NÃO FAÇA DEBOCHE COM NOSSO NORDESTE
Somos Bahia, Alagoas, Sergipe, Pernambuco, Paraíba, Rio Grande do Norte, Piauí, Maranhão e Ceará; de terra árida, semiárida; de espinhaço sertanejo cinzento retorcido pela seca e colorido de paisagens floridas das chuvas; de gente brava e forte; de pele negra e mestiça que nas veias corre o sangue da cultura popular, da poesia cantada em versos, do repente, do cordel, da oratória e dos intelectuais escritores que encantaram o Brasil e o mundo com suas lendas, mitos, seus contos e histórias. Somos o Nordeste rico e desértico empobrecido pelo abandono das políticas discriminatórias de governos a serviço do lucro do capital.

- Dados abaixo -
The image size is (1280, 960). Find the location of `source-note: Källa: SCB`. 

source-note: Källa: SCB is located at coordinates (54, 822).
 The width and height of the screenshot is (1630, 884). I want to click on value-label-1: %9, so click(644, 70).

- Tarefas -
1 – Indique se cada afirmação concorda com o texto sobre o Nordeste, respondendo sim ou não e citando literalmente as palavras do texto que decidem a resposta: (a) o Nordeste é descrito como rico e desértico; (b) o empobrecimento da região é atribuído à falta de chuvas; (c) o cordel aparece entre as expressões da cultura popular.
2 – Prossiga o texto sobre o Nordeste a partir da última frase apresentada, mantendo o mesmo tom.
Não é preciso consultar as linhas para realizar estas tarefas.

- Suas respostas -
1 –
(a) Sim: "Somos o Nordeste rico e desértico".
(b) Não: "empobrecido pelo abandono das políticas discriminatórias de governos a serviço do lucro do capital".
(c) Sim: "da poesia cantada em versos, do repente, do cordel".

2 –
Somos sim, todos “Paraíbas” de Ariano Suassuna, de José Lins do Rego, de Geraldo Vandré, de Zé Ramalho, de Elba Ramalho, de grandes repentistas, cancioneiros e forrozeiros, e não do seu conceito chulo, ridículo e pejorativo, sr, capitão-presidente, que nega que exista fome no Brasil; desmente pesquisas de instituições renomadas como do IBGE, do Inpe que mapeia os desmatamentos, do Ibama e do IcmBio que querem preservar o meio ambiente; que pretende censurar nosso cinema e extinguir a Ancine; e que ainda insiste em dar um file mignon ao seu filho, colocando-o como Embaixador do país nos Estados Unidos porque aprendeu fritar um hambúrguer e entregar pizza em Washington.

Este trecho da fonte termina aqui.